The Quarterly Statement Rule provides for different information to be included in the required statements depending on the classification of a private fund as “liquid” or “illiquid.” Advisers will need to undertake an analysis of each private fund they advise to determine whether the fund is “liquid” or “illiquid” and document such analysis in accordance with the revised books and records requirements. When considering whether a fund is “liquid” or “illiquid,” advisers should consider the redemption provisions of the fund and any governing documents, the structure of the fund (e.g., open-end or closed-end), and the withdrawal opportunities provided to investors. 

Increased transparency into compensation, fees, expenses and performance will enable investors in private funds to make easier comparison between different advisers as well as between funds in which they may invest.

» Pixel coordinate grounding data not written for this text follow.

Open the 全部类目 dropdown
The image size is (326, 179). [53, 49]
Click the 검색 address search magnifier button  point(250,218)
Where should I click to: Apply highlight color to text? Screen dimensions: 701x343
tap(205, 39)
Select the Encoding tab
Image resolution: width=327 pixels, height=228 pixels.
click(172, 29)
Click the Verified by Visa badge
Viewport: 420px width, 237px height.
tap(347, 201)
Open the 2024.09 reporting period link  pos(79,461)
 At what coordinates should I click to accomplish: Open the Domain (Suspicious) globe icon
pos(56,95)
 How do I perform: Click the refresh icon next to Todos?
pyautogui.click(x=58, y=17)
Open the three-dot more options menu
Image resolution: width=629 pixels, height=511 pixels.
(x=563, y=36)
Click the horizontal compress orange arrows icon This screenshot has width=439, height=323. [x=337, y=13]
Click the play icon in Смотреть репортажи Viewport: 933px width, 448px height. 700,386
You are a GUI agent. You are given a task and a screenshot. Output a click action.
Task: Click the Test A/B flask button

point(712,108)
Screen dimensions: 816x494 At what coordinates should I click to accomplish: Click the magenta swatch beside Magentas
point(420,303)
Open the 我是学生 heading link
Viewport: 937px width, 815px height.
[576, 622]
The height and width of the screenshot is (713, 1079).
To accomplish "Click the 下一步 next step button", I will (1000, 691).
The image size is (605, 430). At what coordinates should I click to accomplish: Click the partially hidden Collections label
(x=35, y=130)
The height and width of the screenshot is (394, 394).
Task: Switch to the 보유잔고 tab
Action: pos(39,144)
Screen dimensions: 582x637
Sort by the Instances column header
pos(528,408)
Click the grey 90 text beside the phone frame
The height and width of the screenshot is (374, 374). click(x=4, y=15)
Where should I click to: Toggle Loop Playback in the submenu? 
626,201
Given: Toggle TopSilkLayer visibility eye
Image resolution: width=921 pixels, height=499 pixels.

Further, the Quarterly Statement Rule will allow private fund investors to better understand the various fees and expenses charged or allocated to private funds.

In summary, SEC-registered advisers to private funds, other than securitized asset funds, will have the following obligations under the new rules:

Rule
Distribution Timing

Fund of Funds

All other Private Funds

Quarterly Statement Rule

Within 75 days of the end of the first 3 fiscal quarters and within 120 days of fiscal year end

Within 45 days of the end of the first 3 fiscal quarters and within 90 days of fiscal year end

Private Fund Audit Rule

Within 180 days of the fund’s fiscal year end

Within 120 days of the fund’s fiscal year end

Adviser-Led Secondaries Rule

Prior to the due date of the election form

Prior to the due date of the election form

The SEC also adopted changes to the books and records requirements under the Advisers Act to facilitate examination of private fund adviser compliance with the new rules.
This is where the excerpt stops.